- TASK REQUIREMENTS
- a) In the passage on MBS coupons, what is the minimum amount by which a mortgage note rate must exceed the MBS coupon?
- b) Please sum up the passage on MBS coupons in two sentences.

- DOCUMENT SEGMENT
***

Because MBS coupons come in 0.5% increments (i.e. 2.0, 2.5, 3.0, etc.), that means some math will need to be applied to clip in order to bring an investor’s rate of return in line with the MBS coupon. The MBS seller could sell the 2.25% clip as a 2.0 MBS coupon and get paid a bit extra for delivering something with a higher rate of return than the actual MBS coupon. They could also pay a bit out of pocket in order to sell it as a 2.5 MBS coupon.
In truth, none of the above is important as long as you understand that those MBS coupons have limits as to the mortgage note rates they can accept. At a minimum, a mortgage note rate has to be at least 0.25% above the MBS coupon. That means a 3.25% mortgage could go into a 3.0 MBS coupon, but a 3.125% mortgage could not.
It also means that the lowest possible mortgage rate at any given time is the one that is 0.25% above the lowest available MBS coupon. Reason being: MBS coupons have to EXIST and they have to actually be trading in great enough numbers for lenders to originate loans intended for that coupon. If there’s one “why” that answers the question of how low we can go, that would be it. Think of it like a car company building a car that they weren’t sure there would be demand for. It’s not the kind of thing that happens in any meaningful way.

***

- RECORD SET
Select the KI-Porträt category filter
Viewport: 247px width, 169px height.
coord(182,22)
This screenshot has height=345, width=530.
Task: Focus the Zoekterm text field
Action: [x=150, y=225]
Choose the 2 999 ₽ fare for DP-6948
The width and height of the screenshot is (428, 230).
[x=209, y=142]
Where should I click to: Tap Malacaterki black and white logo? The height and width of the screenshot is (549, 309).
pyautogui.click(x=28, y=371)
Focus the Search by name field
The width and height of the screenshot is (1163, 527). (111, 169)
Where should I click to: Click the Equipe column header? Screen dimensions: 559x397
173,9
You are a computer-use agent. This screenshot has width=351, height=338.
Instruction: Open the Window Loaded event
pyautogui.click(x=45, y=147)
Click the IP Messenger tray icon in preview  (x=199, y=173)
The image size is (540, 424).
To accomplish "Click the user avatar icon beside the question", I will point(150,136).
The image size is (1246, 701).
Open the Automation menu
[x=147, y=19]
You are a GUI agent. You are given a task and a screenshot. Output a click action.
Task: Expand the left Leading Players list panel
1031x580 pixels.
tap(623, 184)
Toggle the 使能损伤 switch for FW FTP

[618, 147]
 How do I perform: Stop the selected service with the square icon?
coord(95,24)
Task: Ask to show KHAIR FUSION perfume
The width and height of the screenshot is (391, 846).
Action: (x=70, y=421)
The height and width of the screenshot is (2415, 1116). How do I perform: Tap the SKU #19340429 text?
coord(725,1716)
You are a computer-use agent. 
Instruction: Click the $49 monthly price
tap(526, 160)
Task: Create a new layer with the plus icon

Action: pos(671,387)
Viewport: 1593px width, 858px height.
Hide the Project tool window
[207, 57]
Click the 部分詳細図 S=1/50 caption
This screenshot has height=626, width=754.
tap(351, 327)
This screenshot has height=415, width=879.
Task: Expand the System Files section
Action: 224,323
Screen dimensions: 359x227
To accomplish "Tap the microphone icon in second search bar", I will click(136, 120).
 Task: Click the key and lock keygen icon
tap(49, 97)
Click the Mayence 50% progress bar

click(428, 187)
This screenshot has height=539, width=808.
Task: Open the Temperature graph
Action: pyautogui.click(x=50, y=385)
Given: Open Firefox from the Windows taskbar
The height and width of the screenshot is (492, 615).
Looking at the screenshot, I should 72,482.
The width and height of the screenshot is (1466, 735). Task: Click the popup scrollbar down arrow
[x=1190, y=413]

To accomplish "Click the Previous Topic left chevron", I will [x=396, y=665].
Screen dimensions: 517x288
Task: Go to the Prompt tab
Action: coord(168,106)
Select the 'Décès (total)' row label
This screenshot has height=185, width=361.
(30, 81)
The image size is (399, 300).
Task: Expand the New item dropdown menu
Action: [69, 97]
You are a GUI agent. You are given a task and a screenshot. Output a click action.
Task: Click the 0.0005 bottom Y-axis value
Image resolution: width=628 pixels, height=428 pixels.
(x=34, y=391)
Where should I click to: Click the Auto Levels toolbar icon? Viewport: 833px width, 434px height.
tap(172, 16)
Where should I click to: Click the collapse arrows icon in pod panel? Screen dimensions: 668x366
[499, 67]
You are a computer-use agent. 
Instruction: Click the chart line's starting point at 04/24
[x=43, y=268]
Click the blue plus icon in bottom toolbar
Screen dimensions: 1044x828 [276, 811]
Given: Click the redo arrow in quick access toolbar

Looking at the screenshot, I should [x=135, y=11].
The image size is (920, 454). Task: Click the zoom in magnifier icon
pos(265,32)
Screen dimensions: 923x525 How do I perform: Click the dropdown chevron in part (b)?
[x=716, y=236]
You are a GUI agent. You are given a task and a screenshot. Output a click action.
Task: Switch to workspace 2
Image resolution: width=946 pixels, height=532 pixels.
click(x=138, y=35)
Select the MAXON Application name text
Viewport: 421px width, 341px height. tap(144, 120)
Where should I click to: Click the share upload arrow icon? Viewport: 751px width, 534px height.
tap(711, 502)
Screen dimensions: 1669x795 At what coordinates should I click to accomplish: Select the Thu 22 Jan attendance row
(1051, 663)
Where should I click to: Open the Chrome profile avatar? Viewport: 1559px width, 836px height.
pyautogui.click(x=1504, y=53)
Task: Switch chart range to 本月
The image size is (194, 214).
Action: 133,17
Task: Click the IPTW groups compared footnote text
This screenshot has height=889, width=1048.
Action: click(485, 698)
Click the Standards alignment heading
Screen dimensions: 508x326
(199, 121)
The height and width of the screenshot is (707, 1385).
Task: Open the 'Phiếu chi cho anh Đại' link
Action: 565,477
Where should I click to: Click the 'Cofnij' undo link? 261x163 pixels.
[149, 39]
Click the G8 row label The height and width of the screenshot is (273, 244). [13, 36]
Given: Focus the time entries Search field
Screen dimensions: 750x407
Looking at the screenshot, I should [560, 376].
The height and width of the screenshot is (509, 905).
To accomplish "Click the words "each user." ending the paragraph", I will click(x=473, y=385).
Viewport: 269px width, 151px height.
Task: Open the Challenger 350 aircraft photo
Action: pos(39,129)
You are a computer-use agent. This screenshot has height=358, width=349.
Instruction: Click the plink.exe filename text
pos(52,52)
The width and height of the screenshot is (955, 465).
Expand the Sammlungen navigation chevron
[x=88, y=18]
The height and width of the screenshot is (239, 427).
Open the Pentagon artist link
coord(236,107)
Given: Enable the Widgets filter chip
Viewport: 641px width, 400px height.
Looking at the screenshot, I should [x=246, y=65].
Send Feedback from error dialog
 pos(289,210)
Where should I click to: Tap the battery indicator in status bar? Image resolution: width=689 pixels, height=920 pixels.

***

- RESULTS IN ORDER
- a) At least 0.25%.

- b) MBS coupons come in 0.5% increments, and a mortgage note rate must be at least 0.25% above the coupon it goes into, so a 3.25% mortgage can go into a 3.0 coupon but a 3.125% mortgage cannot. This means the lowest possible mortgage rate at any time is 0.25% above the lowest MBS coupon that exists and trades in great enough numbers for lenders to originate loans for it.